> [EXERCISE INPUTS]
___

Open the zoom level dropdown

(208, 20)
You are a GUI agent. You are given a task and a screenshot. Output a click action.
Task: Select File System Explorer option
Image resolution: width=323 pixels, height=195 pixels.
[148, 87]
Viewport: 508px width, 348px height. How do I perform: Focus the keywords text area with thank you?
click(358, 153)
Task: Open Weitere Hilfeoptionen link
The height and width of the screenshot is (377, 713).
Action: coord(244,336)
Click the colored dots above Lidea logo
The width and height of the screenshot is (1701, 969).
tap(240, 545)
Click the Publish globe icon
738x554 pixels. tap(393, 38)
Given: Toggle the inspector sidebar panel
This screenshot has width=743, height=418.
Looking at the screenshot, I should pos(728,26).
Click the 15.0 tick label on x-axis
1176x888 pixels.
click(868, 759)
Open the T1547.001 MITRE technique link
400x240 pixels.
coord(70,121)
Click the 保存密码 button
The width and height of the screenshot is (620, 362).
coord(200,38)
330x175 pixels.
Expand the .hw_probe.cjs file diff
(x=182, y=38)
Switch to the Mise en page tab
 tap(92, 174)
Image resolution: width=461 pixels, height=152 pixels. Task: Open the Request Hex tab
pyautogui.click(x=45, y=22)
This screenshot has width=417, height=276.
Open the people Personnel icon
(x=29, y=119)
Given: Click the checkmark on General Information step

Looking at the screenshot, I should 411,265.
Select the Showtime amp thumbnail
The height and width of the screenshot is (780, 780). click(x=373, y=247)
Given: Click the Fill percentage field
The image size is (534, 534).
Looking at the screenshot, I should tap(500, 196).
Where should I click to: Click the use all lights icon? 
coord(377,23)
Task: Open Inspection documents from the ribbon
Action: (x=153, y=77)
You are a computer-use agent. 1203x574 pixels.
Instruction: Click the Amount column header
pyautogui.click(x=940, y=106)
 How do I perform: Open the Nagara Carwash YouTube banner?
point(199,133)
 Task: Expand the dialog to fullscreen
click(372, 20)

___

> [THE EXERCISE] Turn the lines above into a numbered list, leaving out the blank lines.

> [ANSWER TO THE EXERCISE]
1. Open the zoom level dropdown
2. (208, 20)
3. You are a GUI agent. You are given a task and a screenshot. Output a click action.
4. Task: Select File System Explorer option
5. Image resolution: width=323 pixels, height=195 pixels.
6. [148, 87]
7. Viewport: 508px width, 348px height. How do I perform: Focus the keywords text area with thank you?
8. click(358, 153)
9. Task: Open Weitere Hilfeoptionen link
10. The height and width of the screenshot is (377, 713).
11. Action: coord(244,336)
12. Click the colored dots above Lidea logo
13. The width and height of the screenshot is (1701, 969).
14. tap(240, 545)
15. Click the Publish globe icon
16. 738x554 pixels. tap(393, 38)
17. Given: Toggle the inspector sidebar panel
18. This screenshot has width=743, height=418.
19. Looking at the screenshot, I should pos(728,26).
20. Click the 15.0 tick label on x-axis
21. 1176x888 pixels.
22. click(868, 759)
23. Open the T1547.001 MITRE technique link
24. 400x240 pixels.
25. coord(70,121)
26. Click the 保存密码 button
27. The width and height of the screenshot is (620, 362).
28. coord(200,38)
29. 330x175 pixels.
30. Expand the .hw_probe.cjs file diff
31. (x=182, y=38)
32. Switch to the Mise en page tab
33.  tap(92, 174)
34. Image resolution: width=461 pixels, height=152 pixels. Task: Open the Request Hex tab
35. pyautogui.click(x=45, y=22)
36. This screenshot has width=417, height=276.
37. Open the people Personnel icon
38. (x=29, y=119)
39. Given: Click the checkmark on General Information step
40. Looking at the screenshot, I should 411,265.
41. Select the Showtime amp thumbnail
42. The height and width of the screenshot is (780, 780). click(x=373, y=247)
43. Given: Click the Fill percentage field
44. The image size is (534, 534).
45. Looking at the screenshot, I should tap(500, 196).
46. Where should I click to: Click the use all lights icon? 
47. coord(377,23)
48. Task: Open Inspection documents from the ribbon
49. Action: (x=153, y=77)
50. You are a computer-use agent. 1203x574 pixels.
51. Instruction: Click the Amount column header
52. pyautogui.click(x=940, y=106)
53.  How do I perform: Open the Nagara Carwash YouTube banner?
54. point(199,133)
55.  Task: Expand the dialog to fullscreen
56. click(372, 20)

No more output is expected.